**Exercise goal**. Render the data below as a Markdown table with the columns "Row" and "Line," one numbered row for each line and blank lines omitted.

**Data for this task**.

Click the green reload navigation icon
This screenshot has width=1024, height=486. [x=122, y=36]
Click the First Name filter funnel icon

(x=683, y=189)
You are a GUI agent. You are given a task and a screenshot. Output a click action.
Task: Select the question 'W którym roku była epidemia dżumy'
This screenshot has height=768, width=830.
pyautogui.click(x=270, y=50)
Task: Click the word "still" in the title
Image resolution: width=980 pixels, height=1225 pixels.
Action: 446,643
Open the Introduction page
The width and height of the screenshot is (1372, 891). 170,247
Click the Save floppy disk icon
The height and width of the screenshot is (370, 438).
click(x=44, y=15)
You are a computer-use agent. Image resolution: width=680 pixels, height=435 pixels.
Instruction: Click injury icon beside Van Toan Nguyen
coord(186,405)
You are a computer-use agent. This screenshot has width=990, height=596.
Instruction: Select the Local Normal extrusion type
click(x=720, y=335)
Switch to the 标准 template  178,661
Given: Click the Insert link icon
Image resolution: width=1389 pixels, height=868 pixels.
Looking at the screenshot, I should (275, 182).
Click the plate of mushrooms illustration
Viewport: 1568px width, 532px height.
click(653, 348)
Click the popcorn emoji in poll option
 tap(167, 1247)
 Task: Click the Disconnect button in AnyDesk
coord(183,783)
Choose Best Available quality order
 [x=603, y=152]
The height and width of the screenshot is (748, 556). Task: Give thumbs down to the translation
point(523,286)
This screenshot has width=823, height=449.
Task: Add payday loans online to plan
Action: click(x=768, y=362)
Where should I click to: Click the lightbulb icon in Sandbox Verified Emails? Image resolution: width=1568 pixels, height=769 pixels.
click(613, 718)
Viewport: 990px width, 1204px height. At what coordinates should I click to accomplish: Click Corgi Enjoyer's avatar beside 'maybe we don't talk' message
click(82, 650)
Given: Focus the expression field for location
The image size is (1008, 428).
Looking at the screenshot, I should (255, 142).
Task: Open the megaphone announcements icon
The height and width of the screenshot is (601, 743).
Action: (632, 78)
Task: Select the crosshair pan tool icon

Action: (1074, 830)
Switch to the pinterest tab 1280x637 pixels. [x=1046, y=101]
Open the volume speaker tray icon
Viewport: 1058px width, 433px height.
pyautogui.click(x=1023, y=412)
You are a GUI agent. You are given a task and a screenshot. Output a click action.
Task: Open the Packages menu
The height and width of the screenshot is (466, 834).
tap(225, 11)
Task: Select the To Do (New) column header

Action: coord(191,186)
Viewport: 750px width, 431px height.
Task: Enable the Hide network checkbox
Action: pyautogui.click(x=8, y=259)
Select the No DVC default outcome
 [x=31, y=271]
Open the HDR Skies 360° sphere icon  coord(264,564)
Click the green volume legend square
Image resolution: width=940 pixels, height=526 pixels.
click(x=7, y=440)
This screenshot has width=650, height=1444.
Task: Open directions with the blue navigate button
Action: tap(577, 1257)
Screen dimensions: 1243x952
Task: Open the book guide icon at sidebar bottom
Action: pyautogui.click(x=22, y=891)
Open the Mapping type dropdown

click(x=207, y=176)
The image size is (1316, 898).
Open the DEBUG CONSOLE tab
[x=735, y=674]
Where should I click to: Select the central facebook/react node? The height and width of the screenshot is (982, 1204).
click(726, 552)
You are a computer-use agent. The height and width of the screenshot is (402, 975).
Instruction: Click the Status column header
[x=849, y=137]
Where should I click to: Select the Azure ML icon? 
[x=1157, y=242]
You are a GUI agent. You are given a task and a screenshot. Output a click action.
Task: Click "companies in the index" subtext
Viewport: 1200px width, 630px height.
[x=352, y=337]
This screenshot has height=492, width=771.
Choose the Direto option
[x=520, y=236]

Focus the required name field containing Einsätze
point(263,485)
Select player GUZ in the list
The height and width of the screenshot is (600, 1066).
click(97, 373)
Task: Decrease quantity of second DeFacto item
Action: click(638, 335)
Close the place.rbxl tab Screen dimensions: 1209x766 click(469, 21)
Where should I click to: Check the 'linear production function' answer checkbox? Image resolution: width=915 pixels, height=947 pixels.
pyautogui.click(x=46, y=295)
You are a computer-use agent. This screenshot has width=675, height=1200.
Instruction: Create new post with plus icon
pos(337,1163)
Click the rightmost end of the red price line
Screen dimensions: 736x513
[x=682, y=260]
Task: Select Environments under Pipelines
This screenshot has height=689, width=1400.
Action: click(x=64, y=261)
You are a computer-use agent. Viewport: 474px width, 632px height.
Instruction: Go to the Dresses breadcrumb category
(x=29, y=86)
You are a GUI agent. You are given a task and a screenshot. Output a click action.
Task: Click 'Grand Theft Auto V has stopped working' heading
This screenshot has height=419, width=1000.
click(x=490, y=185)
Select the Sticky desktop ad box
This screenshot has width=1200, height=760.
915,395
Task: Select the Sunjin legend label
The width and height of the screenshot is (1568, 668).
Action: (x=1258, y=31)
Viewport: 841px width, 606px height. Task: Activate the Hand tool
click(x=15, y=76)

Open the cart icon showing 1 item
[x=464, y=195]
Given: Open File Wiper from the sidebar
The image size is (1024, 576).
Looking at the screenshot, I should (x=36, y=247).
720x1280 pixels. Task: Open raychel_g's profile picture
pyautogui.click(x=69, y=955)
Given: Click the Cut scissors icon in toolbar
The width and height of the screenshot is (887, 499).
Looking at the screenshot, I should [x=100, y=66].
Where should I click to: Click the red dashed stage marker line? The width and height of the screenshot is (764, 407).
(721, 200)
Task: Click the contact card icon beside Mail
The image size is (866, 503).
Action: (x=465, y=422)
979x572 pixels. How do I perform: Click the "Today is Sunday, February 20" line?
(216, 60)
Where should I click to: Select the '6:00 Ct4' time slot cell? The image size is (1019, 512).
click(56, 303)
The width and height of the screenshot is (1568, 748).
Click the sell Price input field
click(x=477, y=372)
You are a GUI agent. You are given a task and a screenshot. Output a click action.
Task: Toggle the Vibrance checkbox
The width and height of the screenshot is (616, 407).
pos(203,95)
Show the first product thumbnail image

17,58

**Task output**.
| Row | Line |
|---|---|
| 1 | Click the green reload navigation icon |
| 2 | This screenshot has width=1024, height=486. [x=122, y=36] |
| 3 | Click the First Name filter funnel icon |
| 4 | (x=683, y=189) |
| 5 | You are a GUI agent. You are given a task and a screenshot. Output a click action. |
| 6 | Task: Select the question 'W którym roku była epidemia dżumy' |
| 7 | This screenshot has height=768, width=830. |
| 8 | pyautogui.click(x=270, y=50) |
| 9 | Task: Click the word "still" in the title |
| 10 | Image resolution: width=980 pixels, height=1225 pixels. |
| 11 | Action: 446,643 |
| 12 | Open the Introduction page |
| 13 | The width and height of the screenshot is (1372, 891). 170,247 |
| 14 | Click the Save floppy disk icon |
| 15 | The height and width of the screenshot is (370, 438). |
| 16 | click(x=44, y=15) |
| 17 | You are a computer-use agent. Image resolution: width=680 pixels, height=435 pixels. |
| 18 | Instruction: Click injury icon beside Van Toan Nguyen |
| 19 | coord(186,405) |
| 20 | You are a computer-use agent. This screenshot has width=990, height=596. |
| 21 | Instruction: Select the Local Normal extrusion type |
| 22 | click(x=720, y=335) |
| 23 | Switch to the 标准 template  178,661 |
| 24 | Given: Click the Insert link icon |
| 25 | Image resolution: width=1389 pixels, height=868 pixels. |
| 26 | Looking at the screenshot, I should (275, 182). |
| 27 | Click the plate of mushrooms illustration |
| 28 | Viewport: 1568px width, 532px height. |
| 29 | click(653, 348) |
| 30 | Click the popcorn emoji in poll option |
| 31 |  tap(167, 1247) |
| 32 |  Task: Click the Disconnect button in AnyDesk |
| 33 | coord(183,783) |
| 34 | Choose Best Available quality order |
| 35 |  [x=603, y=152] |
| 36 | The height and width of the screenshot is (748, 556). Task: Give thumbs down to the translation |
| 37 | point(523,286) |
| 38 | This screenshot has width=823, height=449. |
| 39 | Task: Add payday loans online to plan |
| 40 | Action: click(x=768, y=362) |
| 41 | Where should I click to: Click the lightbulb icon in Sandbox Verified Emails? Image resolution: width=1568 pixels, height=769 pixels. |
| 42 | click(613, 718) |
| 43 | Viewport: 990px width, 1204px height. At what coordinates should I click to accomplish: Click Corgi Enjoyer's avatar beside 'maybe we don't talk' message |
| 44 | click(82, 650) |
| 45 | Given: Focus the expression field for location |
| 46 | The image size is (1008, 428). |
| 47 | Looking at the screenshot, I should (255, 142). |
| 48 | Task: Open the megaphone announcements icon |
| 49 | The height and width of the screenshot is (601, 743). |
| 50 | Action: (632, 78) |
| 51 | Task: Select the crosshair pan tool icon |
| 52 | Action: (1074, 830) |
| 53 | Switch to the pinterest tab 1280x637 pixels. [x=1046, y=101] |
| 54 | Open the volume speaker tray icon |
| 55 | Viewport: 1058px width, 433px height. |
| 56 | pyautogui.click(x=1023, y=412) |
| 57 | You are a GUI agent. You are given a task and a screenshot. Output a click action. |
| 58 | Task: Open the Packages menu |
| 59 | The height and width of the screenshot is (466, 834). |
| 60 | tap(225, 11) |
| 61 | Task: Select the To Do (New) column header |
| 62 | Action: coord(191,186) |
| 63 | Viewport: 750px width, 431px height. |
| 64 | Task: Enable the Hide network checkbox |
| 65 | Action: pyautogui.click(x=8, y=259) |
| 66 | Select the No DVC default outcome |
| 67 |  [x=31, y=271] |
| 68 | Open the HDR Skies 360° sphere icon  coord(264,564) |
| 69 | Click the green volume legend square |
| 70 | Image resolution: width=940 pixels, height=526 pixels. |
| 71 | click(x=7, y=440) |
| 72 | This screenshot has width=650, height=1444. |
| 73 | Task: Open directions with the blue navigate button |
| 74 | Action: tap(577, 1257) |
| 75 | Screen dimensions: 1243x952 |
| 76 | Task: Open the book guide icon at sidebar bottom |
| 77 | Action: pyautogui.click(x=22, y=891) |
| 78 | Open the Mapping type dropdown |
| 79 | click(x=207, y=176) |
| 80 | The image size is (1316, 898). |
| 81 | Open the DEBUG CONSOLE tab |
| 82 | [x=735, y=674] |
| 83 | Where should I click to: Select the central facebook/react node? The height and width of the screenshot is (982, 1204). |
| 84 | click(726, 552) |
| 85 | You are a computer-use agent. The height and width of the screenshot is (402, 975). |
| 86 | Instruction: Click the Status column header |
| 87 | [x=849, y=137] |
| 88 | Where should I click to: Select the Azure ML icon?  |
| 89 | [x=1157, y=242] |
| 90 | You are a GUI agent. You are given a task and a screenshot. Output a click action. |
| 91 | Task: Click "companies in the index" subtext |
| 92 | Viewport: 1200px width, 630px height. |
| 93 | [x=352, y=337] |
| 94 | This screenshot has height=492, width=771. |
| 95 | Choose the Direto option |
| 96 | [x=520, y=236] |
| 97 | Focus the required name field containing Einsätze |
| 98 | point(263,485) |
| 99 | Select player GUZ in the list |
| 100 | The height and width of the screenshot is (600, 1066). |
| 101 | click(97, 373) |
| 102 | Task: Decrease quantity of second DeFacto item |
| 103 | Action: click(638, 335) |
| 104 | Close the place.rbxl tab Screen dimensions: 1209x766 click(469, 21) |
| 105 | Where should I click to: Check the 'linear production function' answer checkbox? Image resolution: width=915 pixels, height=947 pixels. |
| 106 | pyautogui.click(x=46, y=295) |
| 107 | You are a computer-use agent. This screenshot has width=675, height=1200. |
| 108 | Instruction: Create new post with plus icon |
| 109 | pos(337,1163) |
| 110 | Click the rightmost end of the red price line |
| 111 | Screen dimensions: 736x513 |
| 112 | [x=682, y=260] |
| 113 | Task: Select Environments under Pipelines |
| 114 | This screenshot has height=689, width=1400. |
| 115 | Action: click(x=64, y=261) |
| 116 | You are a computer-use agent. Viewport: 474px width, 632px height. |
| 117 | Instruction: Go to the Dresses breadcrumb category |
| 118 | (x=29, y=86) |
| 119 | You are a GUI agent. You are given a task and a screenshot. Output a click action. |
| 120 | Task: Click 'Grand Theft Auto V has stopped working' heading |
| 121 | This screenshot has height=419, width=1000. |
| 122 | click(x=490, y=185) |
| 123 | Select the Sticky desktop ad box |
| 124 | This screenshot has width=1200, height=760. |
| 125 | 915,395 |
| 126 | Task: Select the Sunjin legend label |
| 127 | The width and height of the screenshot is (1568, 668). |
| 128 | Action: (x=1258, y=31) |
| 129 | Viewport: 841px width, 606px height. Task: Activate the Hand tool |
| 130 | click(x=15, y=76) |
| 131 | Open the cart icon showing 1 item |
| 132 | [x=464, y=195] |
| 133 | Given: Open File Wiper from the sidebar |
| 134 | The image size is (1024, 576). |
| 135 | Looking at the screenshot, I should (x=36, y=247). |
| 136 | 720x1280 pixels. Task: Open raychel_g's profile picture |
| 137 | pyautogui.click(x=69, y=955) |
| 138 | Given: Click the Cut scissors icon in toolbar |
| 139 | The width and height of the screenshot is (887, 499). |
| 140 | Looking at the screenshot, I should [x=100, y=66]. |
| 141 | Where should I click to: Click the red dashed stage marker line? The width and height of the screenshot is (764, 407). |
| 142 | (721, 200) |
| 143 | Task: Click the contact card icon beside Mail |
| 144 | The image size is (866, 503). |
| 145 | Action: (x=465, y=422) |
| 146 | 979x572 pixels. How do I perform: Click the "Today is Sunday, February 20" line? |
| 147 | (216, 60) |
| 148 | Where should I click to: Select the '6:00 Ct4' time slot cell? The image size is (1019, 512). |
| 149 | click(56, 303) |
| 150 | The width and height of the screenshot is (1568, 748). |
| 151 | Click the sell Price input field |
| 152 | click(x=477, y=372) |
| 153 | You are a GUI agent. You are given a task and a screenshot. Output a click action. |
| 154 | Task: Toggle the Vibrance checkbox |
| 155 | The width and height of the screenshot is (616, 407). |
| 156 | pos(203,95) |
| 157 | Show the first product thumbnail image |
| 158 | 17,58 |